The National Transportation Safety Board (NTSB) has warned of the dangers of contamination of jet fuel with diesel exhaust fluid (DEF).
The board has issued a new safety alert and accompanying poster, following several incidents where aircraft experienced severe difficulties and even engine failure due to such cross-contamination.
“DEF is not designed, nor approved, for use in jet fuel,” said the Safety Board. “If it is inadvertently added to jet fuel, as has happened in several incidents over the last two years, DEF will react with certain chemical components to form crystalline deposits in the fuel system. The crystalline deposits can then accumulate on filters, engine fuel nozzles, and fuel metering components and result in a loss of engine power.”
DEF can be mistaken for other liquids if not properly labelled, such as fuel system icing inhibitors (FSII). This has become more of an issues since the fluid became more widespread as the fuel for on- and off-road diesel-powered vehicles.
“The NTSB wants fuel providers to ensure they store all chemicals in labeled containers and that they add a ‘NOT FOR AVIATION USE’ label to all DEF containers,” the safety agency said.
A recent incident caused to Cessna Citation 550s to lose engine power in May, although the crews were able to divert and land safely.

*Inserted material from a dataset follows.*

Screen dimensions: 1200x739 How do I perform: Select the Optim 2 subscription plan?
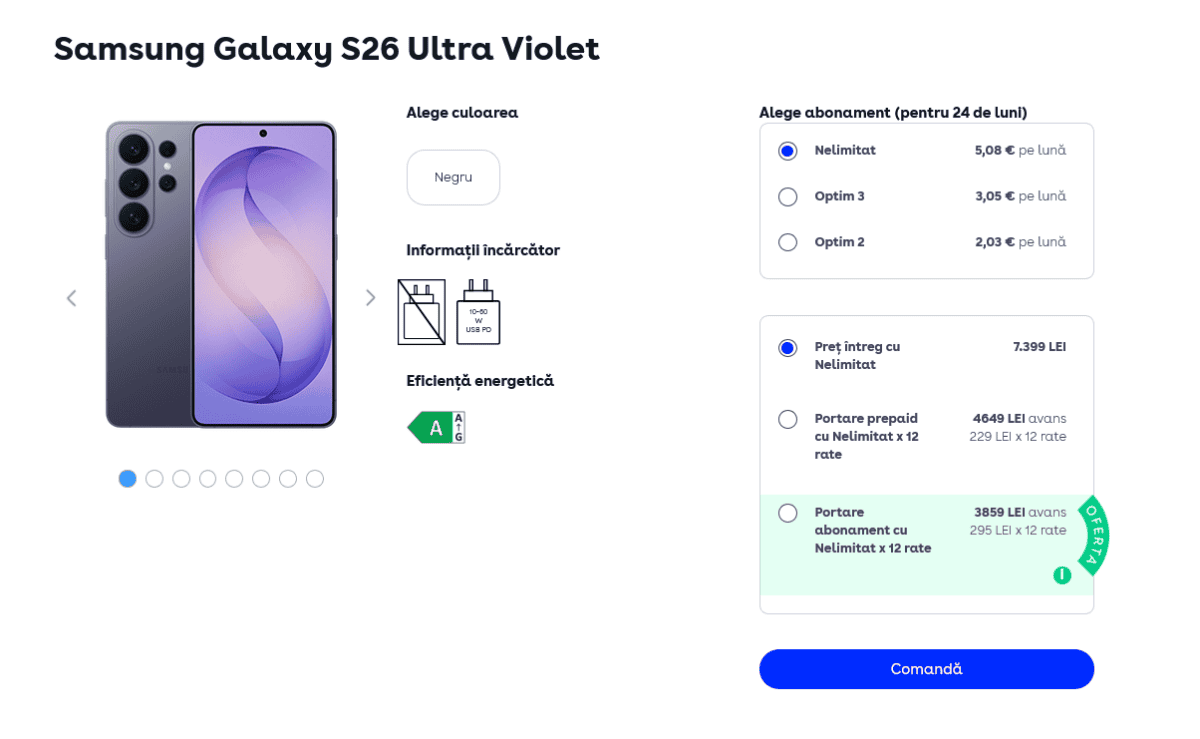coord(788,242)
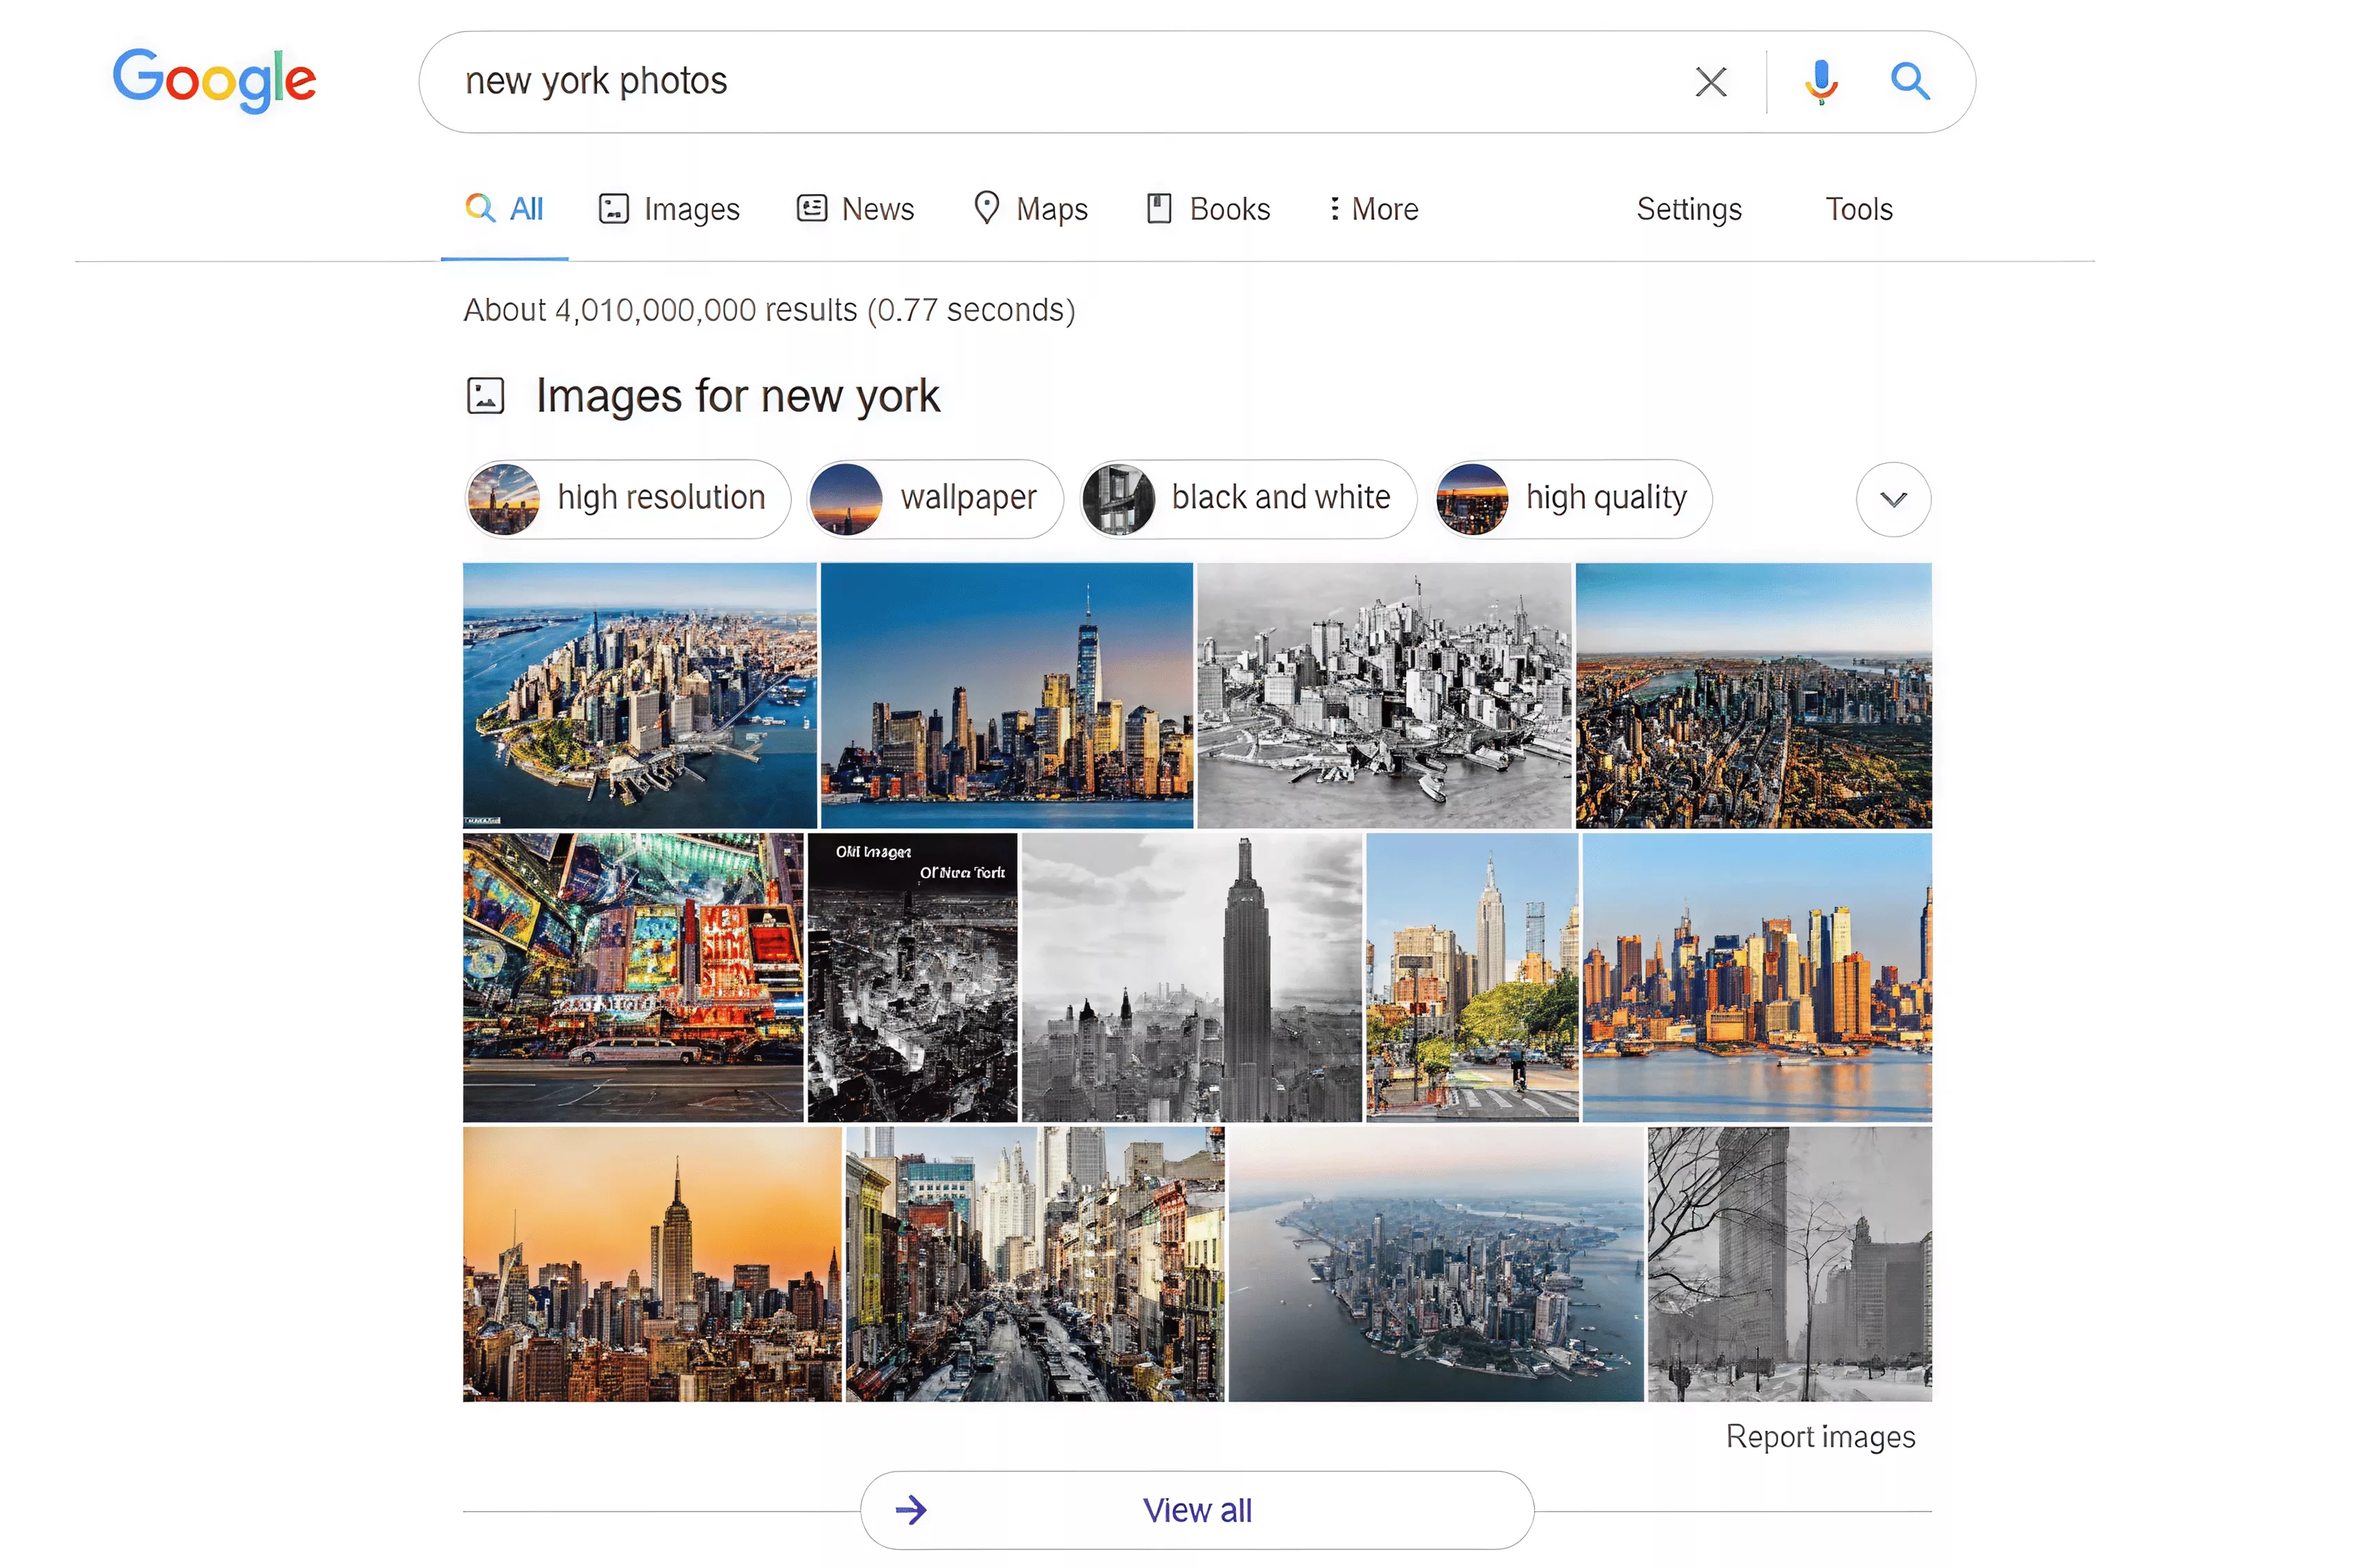Open the Times Square neon signs thumbnail
This screenshot has height=1568, width=2357.
tap(632, 977)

It was later discovered a lineman had combined containers of FSII and the DEF, as they both looked similar.
“Analysis of fuel samples, fuel system filters, and fuel screens from the airplane indicated the presence of urea, the primary chemical found in DEF,” NTSB said.
Similar incidents occurred in Omaha, Nebraska in November 2017 and in Miami in August 2018, causing severe difficulties, although the crew were able to land in both cases.